- Work instruction:
Output the listing below in full, exactly as written.

- Exercise input:
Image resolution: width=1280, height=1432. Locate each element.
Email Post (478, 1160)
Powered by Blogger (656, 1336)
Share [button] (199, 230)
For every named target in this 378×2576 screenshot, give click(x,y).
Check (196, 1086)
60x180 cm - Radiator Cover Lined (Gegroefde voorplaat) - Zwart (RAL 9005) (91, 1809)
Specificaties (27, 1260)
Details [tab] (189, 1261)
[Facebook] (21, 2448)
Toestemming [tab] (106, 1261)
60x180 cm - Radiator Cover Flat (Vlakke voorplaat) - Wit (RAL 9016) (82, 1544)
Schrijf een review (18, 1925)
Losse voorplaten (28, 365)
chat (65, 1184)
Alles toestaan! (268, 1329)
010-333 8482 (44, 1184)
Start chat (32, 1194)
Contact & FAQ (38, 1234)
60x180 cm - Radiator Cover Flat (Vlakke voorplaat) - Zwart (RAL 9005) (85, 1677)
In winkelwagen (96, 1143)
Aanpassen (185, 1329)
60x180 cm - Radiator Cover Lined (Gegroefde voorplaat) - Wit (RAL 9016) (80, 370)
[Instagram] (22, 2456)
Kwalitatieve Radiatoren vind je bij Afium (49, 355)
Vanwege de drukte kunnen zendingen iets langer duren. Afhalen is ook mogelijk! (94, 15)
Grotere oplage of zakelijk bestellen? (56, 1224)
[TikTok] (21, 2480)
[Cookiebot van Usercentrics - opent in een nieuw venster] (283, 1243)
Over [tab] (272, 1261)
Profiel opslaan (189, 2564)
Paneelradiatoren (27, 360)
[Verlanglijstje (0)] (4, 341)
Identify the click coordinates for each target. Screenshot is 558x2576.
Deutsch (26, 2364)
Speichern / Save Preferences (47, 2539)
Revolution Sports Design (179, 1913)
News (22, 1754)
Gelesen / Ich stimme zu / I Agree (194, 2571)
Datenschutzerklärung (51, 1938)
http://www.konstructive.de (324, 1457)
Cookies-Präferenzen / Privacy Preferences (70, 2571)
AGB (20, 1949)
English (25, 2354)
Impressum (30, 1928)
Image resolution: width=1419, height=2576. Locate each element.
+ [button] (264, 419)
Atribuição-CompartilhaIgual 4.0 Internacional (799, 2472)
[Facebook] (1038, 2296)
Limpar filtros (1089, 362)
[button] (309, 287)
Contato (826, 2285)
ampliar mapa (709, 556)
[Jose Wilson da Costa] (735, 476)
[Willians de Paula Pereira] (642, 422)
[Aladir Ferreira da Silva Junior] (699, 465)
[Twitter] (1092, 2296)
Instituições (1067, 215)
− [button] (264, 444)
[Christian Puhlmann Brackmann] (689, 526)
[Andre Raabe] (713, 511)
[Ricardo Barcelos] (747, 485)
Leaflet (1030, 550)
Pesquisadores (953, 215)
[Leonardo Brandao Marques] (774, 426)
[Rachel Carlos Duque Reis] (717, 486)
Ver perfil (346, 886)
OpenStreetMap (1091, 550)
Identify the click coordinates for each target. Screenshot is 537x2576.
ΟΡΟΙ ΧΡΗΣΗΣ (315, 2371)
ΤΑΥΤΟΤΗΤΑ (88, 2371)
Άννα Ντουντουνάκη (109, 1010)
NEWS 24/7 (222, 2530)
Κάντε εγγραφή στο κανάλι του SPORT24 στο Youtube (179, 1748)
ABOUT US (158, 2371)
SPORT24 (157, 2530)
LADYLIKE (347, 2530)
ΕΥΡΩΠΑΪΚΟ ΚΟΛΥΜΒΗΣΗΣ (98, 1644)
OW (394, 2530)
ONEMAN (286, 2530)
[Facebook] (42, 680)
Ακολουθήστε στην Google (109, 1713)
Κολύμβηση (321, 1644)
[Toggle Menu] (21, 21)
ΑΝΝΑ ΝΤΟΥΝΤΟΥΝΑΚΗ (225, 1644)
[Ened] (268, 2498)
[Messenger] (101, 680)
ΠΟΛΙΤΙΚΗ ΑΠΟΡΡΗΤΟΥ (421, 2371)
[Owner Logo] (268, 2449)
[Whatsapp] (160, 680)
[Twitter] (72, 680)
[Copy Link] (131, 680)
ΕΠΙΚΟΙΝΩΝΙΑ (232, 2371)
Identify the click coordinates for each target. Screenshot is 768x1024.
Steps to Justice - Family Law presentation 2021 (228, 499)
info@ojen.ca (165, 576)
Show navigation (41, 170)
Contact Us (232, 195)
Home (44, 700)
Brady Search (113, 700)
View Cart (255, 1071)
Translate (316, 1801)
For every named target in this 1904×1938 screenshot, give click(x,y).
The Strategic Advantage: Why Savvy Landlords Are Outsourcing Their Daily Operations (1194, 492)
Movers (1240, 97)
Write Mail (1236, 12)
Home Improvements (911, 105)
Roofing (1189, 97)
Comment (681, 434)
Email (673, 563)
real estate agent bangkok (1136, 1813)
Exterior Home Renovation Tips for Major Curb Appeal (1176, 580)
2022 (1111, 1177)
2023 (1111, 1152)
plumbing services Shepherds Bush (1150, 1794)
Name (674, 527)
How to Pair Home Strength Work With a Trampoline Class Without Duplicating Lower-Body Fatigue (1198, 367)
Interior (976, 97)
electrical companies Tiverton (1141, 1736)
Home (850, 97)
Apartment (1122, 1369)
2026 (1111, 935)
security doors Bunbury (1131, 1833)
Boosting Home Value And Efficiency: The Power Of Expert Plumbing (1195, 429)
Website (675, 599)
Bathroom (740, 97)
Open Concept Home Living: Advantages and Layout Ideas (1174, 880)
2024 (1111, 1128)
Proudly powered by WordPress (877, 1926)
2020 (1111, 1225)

- Exercise response:
Image resolution: width=1280, height=1432. Locate each element.
Email Post (478, 1160)
Powered by Blogger (656, 1336)
Share [button] (199, 230)
For every named target in this 378×2576 screenshot, give click(x,y).
Check (196, 1086)
60x180 cm - Radiator Cover Lined (Gegroefde voorplaat) - Zwart (RAL 9005) (91, 1809)
Specificaties (27, 1260)
Details [tab] (189, 1261)
[Facebook] (21, 2448)
Toestemming [tab] (106, 1261)
60x180 cm - Radiator Cover Flat (Vlakke voorplaat) - Wit (RAL 9016) (82, 1544)
Schrijf een review (18, 1925)
Losse voorplaten (28, 365)
chat (65, 1184)
Alles toestaan! (268, 1329)
010-333 8482 (44, 1184)
Start chat (32, 1194)
Contact & FAQ (38, 1234)
60x180 cm - Radiator Cover Flat (Vlakke voorplaat) - Zwart (RAL 9005) (85, 1677)
In winkelwagen (96, 1143)
Aanpassen (185, 1329)
60x180 cm - Radiator Cover Lined (Gegroefde voorplaat) - Wit (RAL 9016) (80, 370)
[Instagram] (22, 2456)
Kwalitatieve Radiatoren vind je bij Afium (49, 355)
Vanwege de drukte kunnen zendingen iets langer duren. Afhalen is ook mogelijk! (94, 15)
Grotere oplage of zakelijk bestellen? (56, 1224)
[TikTok] (21, 2480)
[Cookiebot van Usercentrics - opent in een nieuw venster] (283, 1243)
Over [tab] (272, 1261)
Profiel opslaan (189, 2564)
Paneelradiatoren (27, 360)
[Verlanglijstje (0)] (4, 341)
Identify the click coordinates for each target. Screenshot is 558x2576.
Deutsch (26, 2364)
Speichern / Save Preferences (47, 2539)
Revolution Sports Design (179, 1913)
News (22, 1754)
Gelesen / Ich stimme zu / I Agree (194, 2571)
Datenschutzerklärung (51, 1938)
http://www.konstructive.de (324, 1457)
Cookies-Präferenzen / Privacy Preferences (70, 2571)
AGB (20, 1949)
English (25, 2354)
Impressum (30, 1928)
Image resolution: width=1419, height=2576. Locate each element.
+ [button] (264, 419)
Atribuição-CompartilhaIgual 4.0 Internacional (799, 2472)
[Facebook] (1038, 2296)
Limpar filtros (1089, 362)
[button] (309, 287)
Contato (826, 2285)
ampliar mapa (709, 556)
[Jose Wilson da Costa] (735, 476)
[Willians de Paula Pereira] (642, 422)
[Aladir Ferreira da Silva Junior] (699, 465)
[Twitter] (1092, 2296)
Instituições (1067, 215)
− [button] (264, 444)
[Christian Puhlmann Brackmann] (689, 526)
[Andre Raabe] (713, 511)
[Ricardo Barcelos] (747, 485)
Leaflet (1030, 550)
Pesquisadores (953, 215)
[Leonardo Brandao Marques] (774, 426)
[Rachel Carlos Duque Reis] (717, 486)
Ver perfil (346, 886)
OpenStreetMap (1091, 550)
Identify the click coordinates for each target. Screenshot is 537x2576.
ΟΡΟΙ ΧΡΗΣΗΣ (315, 2371)
ΤΑΥΤΟΤΗΤΑ (88, 2371)
Άννα Ντουντουνάκη (109, 1010)
NEWS 24/7 (222, 2530)
Κάντε εγγραφή στο κανάλι του SPORT24 στο Youtube (179, 1748)
ABOUT US (158, 2371)
SPORT24 (157, 2530)
LADYLIKE (347, 2530)
ΕΥΡΩΠΑΪΚΟ ΚΟΛΥΜΒΗΣΗΣ (98, 1644)
OW (394, 2530)
ONEMAN (286, 2530)
[Facebook] (42, 680)
Ακολουθήστε στην Google (109, 1713)
Κολύμβηση (321, 1644)
[Toggle Menu] (21, 21)
ΑΝΝΑ ΝΤΟΥΝΤΟΥΝΑΚΗ (225, 1644)
[Ened] (268, 2498)
[Messenger] (101, 680)
ΠΟΛΙΤΙΚΗ ΑΠΟΡΡΗΤΟΥ (421, 2371)
[Owner Logo] (268, 2449)
[Whatsapp] (160, 680)
[Twitter] (72, 680)
[Copy Link] (131, 680)
ΕΠΙΚΟΙΝΩΝΙΑ (232, 2371)
Identify the click coordinates for each target. Screenshot is 768x1024.
Steps to Justice - Family Law presentation 2021 (228, 499)
info@ojen.ca (165, 576)
Show navigation (41, 170)
Contact Us (232, 195)
Home (44, 700)
Brady Search (113, 700)
View Cart (255, 1071)
Translate (316, 1801)
For every named target in this 1904×1938 screenshot, give click(x,y).
The Strategic Advantage: Why Savvy Landlords Are Outsourcing Their Daily Operations (1194, 492)
Movers (1240, 97)
Write Mail (1236, 12)
Home Improvements (911, 105)
Roofing (1189, 97)
Comment (681, 434)
Email (673, 563)
real estate agent bangkok (1136, 1813)
Exterior Home Renovation Tips for Major Curb Appeal (1176, 580)
2022 (1111, 1177)
2023 (1111, 1152)
plumbing services Shepherds Bush (1150, 1794)
Name (674, 527)
How to Pair Home Strength Work With a Trampoline Class Without Duplicating Lower-Body Fatigue (1198, 367)
Interior (976, 97)
electrical companies Tiverton (1141, 1736)
Home (850, 97)
Apartment (1122, 1369)
2026 (1111, 935)
security doors Bunbury (1131, 1833)
Boosting Home Value And Efficiency: The Power Of Expert Plumbing (1195, 429)
Website (675, 599)
Bathroom (740, 97)
Open Concept Home Living: Advantages and Layout Ideas (1174, 880)
2024 (1111, 1128)
Proudly powered by WordPress (877, 1926)
2020 (1111, 1225)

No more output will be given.